M.d.

Understanding Heath Ledger’s death

How drug company advertisements, doctors, pharmacies and patients intertwine to cause an overdose.

Heath Ledger stopped breathing. An accidental overdose of prescribed medicines is the presumed cause of death. Ledger’s toxicology report revealed that he had ingested two sleep medications (Restoril and Unisom), two potent narcotics (oxycodone and hydrocodone) and two tranquilizers (Valium and Xanax). The dosages, not documented, were enough to kill him.

The public occasionally hears of drug-related deaths among the famous. Often the drugs involved are illegal: heroin or cocaine. But death or near death from prescribed drugs, as in the cases of Judy Garland and Anna Nicole Smith, is not unusual, and may not be related to addiction or suicide. According to the Centers for Disease Control and Prevention, motor-vehicle crashes rank first among unintentional deaths in America. But poisoning is second, most commonly from the abuse of prescription and illegal drugs. Unintentional deaths from accidental drug ingestion rose significantly from 1999 to 2004. This trend is primarily due to increasing use of prescription opioid analgesics, and not heroin, methamphetamines or other illegal drugs.

Where does the problem start? How do drug company advertisements, doctors, pharmacies and patients intertwine to cause an overdose?

If a tired, stressed-at-work patient is sick, depressed over a relationship, having pain and develops insomnia — as Ledger apparently did — what does he do? He has no doubt been exposed to a media blitz, a tsunami of public proclamations asserting the prowess of a sleeping medication. Pop a pill and you get a perfect night’s sleep, eight hours of bliss. Only after you see the beautiful people sleeping and waking refreshed to win a Nobel, and after a sweet voice describes the pill’s perfection, do you hear a mellow reminder of the side effects. Be careful, don’t drive or drink and, oh, yes, sleeping pills can be addictive. The warning may even advise you to talk to your doctor about other medications.

However, no notation is made that with prolonged use, the pills tend to be less effective so that you will want to increase the dose. For the average person, without knowledge of pharmacology, the risk of such blandishments can be high — serious side effects and death. The risks are also high for the pharmaceutical companies: millions spent for media buys and billions in revenue accrued from the sales.

Now, any patient, unable to sleep because her back aches or her work overwhelms, feeling protected by the Kevlar of information from Big Pharma, goes to her doctor — internist or family doctor — or maybe in the case of a prominent athlete or actor, a physician-friend.

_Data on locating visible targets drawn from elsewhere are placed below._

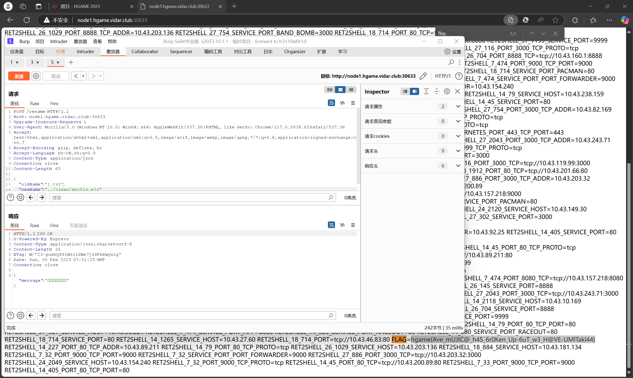Open the Raw view of response
Screen dimensions: 633x378
point(34,225)
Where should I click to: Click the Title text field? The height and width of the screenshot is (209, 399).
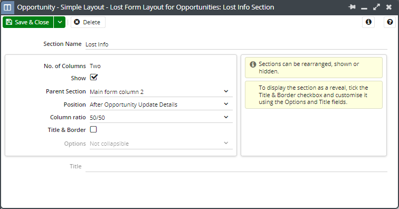[236, 166]
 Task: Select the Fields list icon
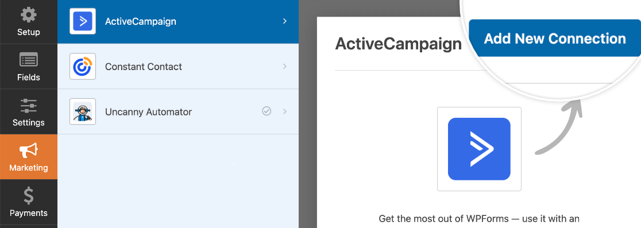(x=28, y=60)
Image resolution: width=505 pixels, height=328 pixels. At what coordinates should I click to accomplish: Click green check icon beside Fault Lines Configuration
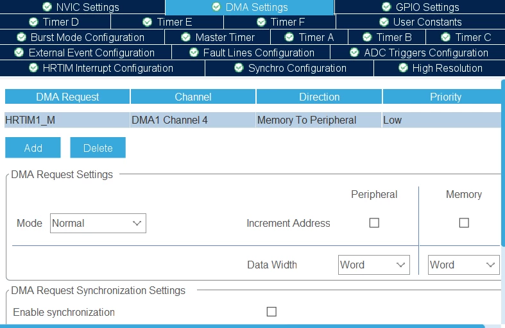point(194,53)
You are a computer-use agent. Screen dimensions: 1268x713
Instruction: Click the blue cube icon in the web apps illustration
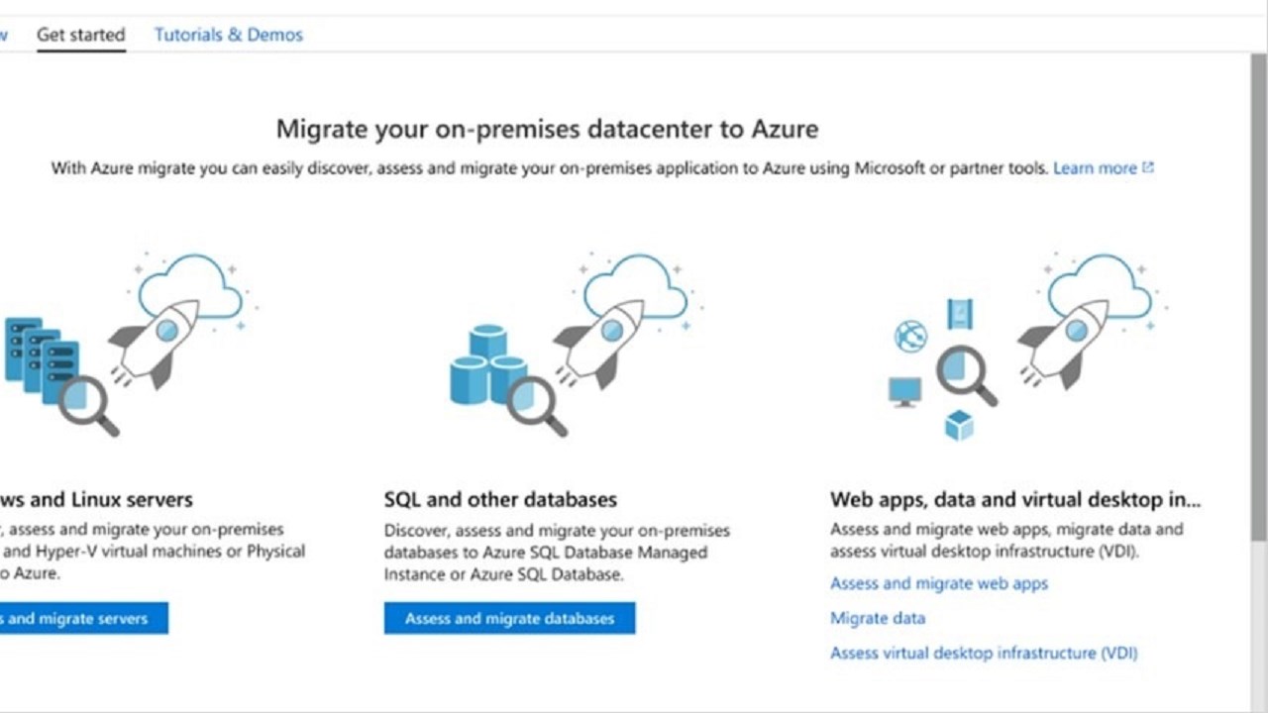point(959,425)
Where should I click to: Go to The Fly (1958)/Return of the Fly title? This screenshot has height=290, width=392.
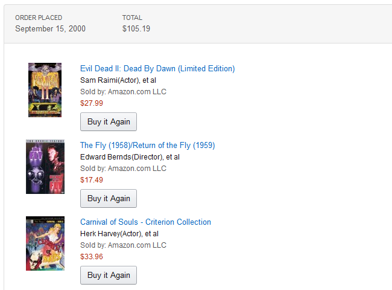(x=147, y=145)
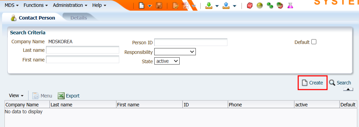Open the State dropdown showing active
The width and height of the screenshot is (359, 127).
pos(167,61)
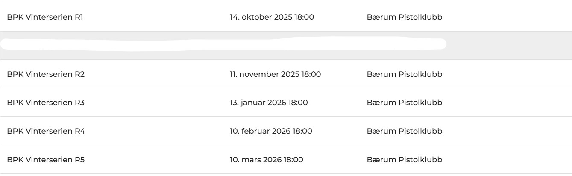This screenshot has height=176, width=572.
Task: Open the BPK Vinterserien R3 event
Action: pyautogui.click(x=46, y=103)
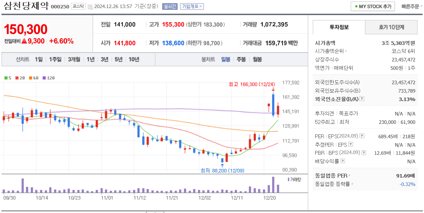Click the PER/EPS(2024.09) help icon
This screenshot has height=213, width=424.
tap(362, 136)
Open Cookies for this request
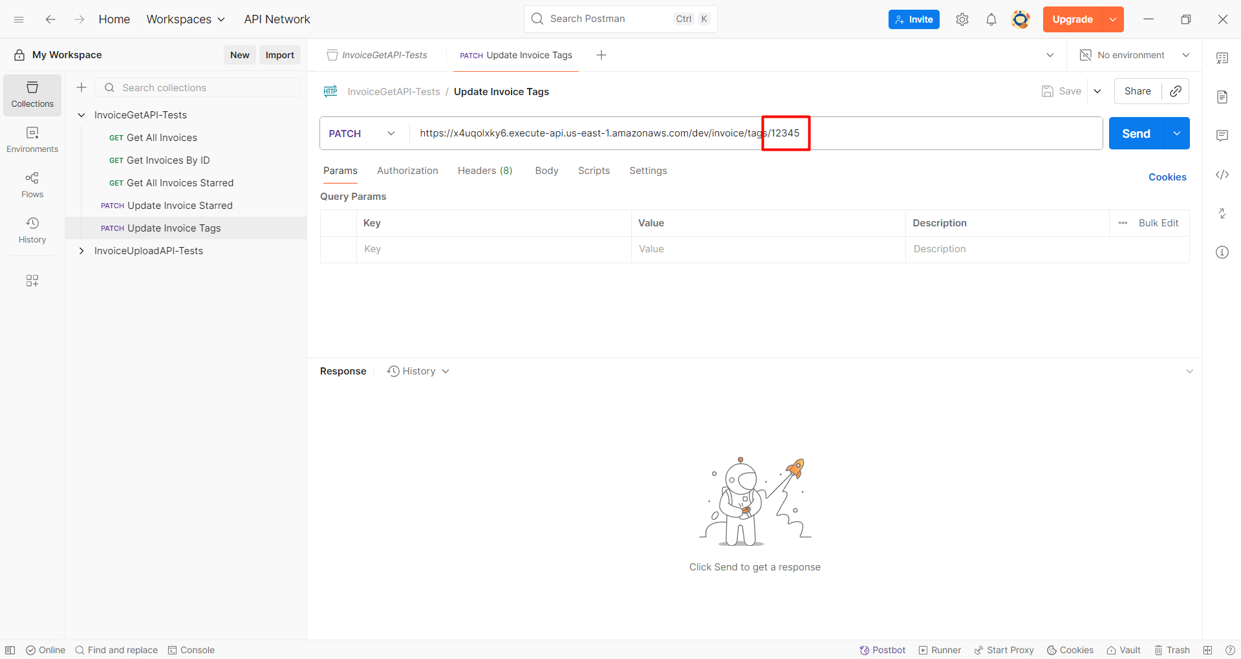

What determines the doctor’s reaction when he hears of chronic pain or inability to sleep night after night? The doctor’s education — four years of college, four years of medical school followed by a residency of four to eight years — has been focused on science, emphasizing prompt relief of symptoms. Medical students learn that pills solve problems. Commonly only allowed a 20-minute visit with patients, a limit insisted on by administrators, the physician is often quick to prescribe without probing for the underlying problem.

The physician may not take the time to ask the patient what other drugs are stored in her medicine cabinet, or if she has seen additional doctors for her problem. Even if the doctor asks, “What other medicines have you been on?” the patient may have forgotten, or not wish to tell the doctor, wanting to keep a large supply on hand to meet an increasing need or even an addiction.

Consider the best-case scenario: The doctor gives the patient a prescription for a small supply, warns of side effects, cautions against overdose and interactions with other drugs. But the patient, worried, ill, does not pay attention to the doctor’s words. Particularly if she is alone, she forgets or discards the information.

Next the patient brings the script to a drugstore to pick up her medicine. The pharmacist is too busy to chat with her or too overworked (a nationwide shortage of pharmacists exists) to warn of side effects, or the patient is in too great a hurry to listen, so a clerk hands over the pills without any information. Along with the pills, the manufacturer has inserted a parchment, often written in small hieroglyphics, that lists all the information a patient should absorb before absorbing the pills. Stand outside any pharmacy and ask 10 patrons if they have read or plan to digest the onion skin that tells all. You will find, I venture, nine who have no plans to even glance at the printout.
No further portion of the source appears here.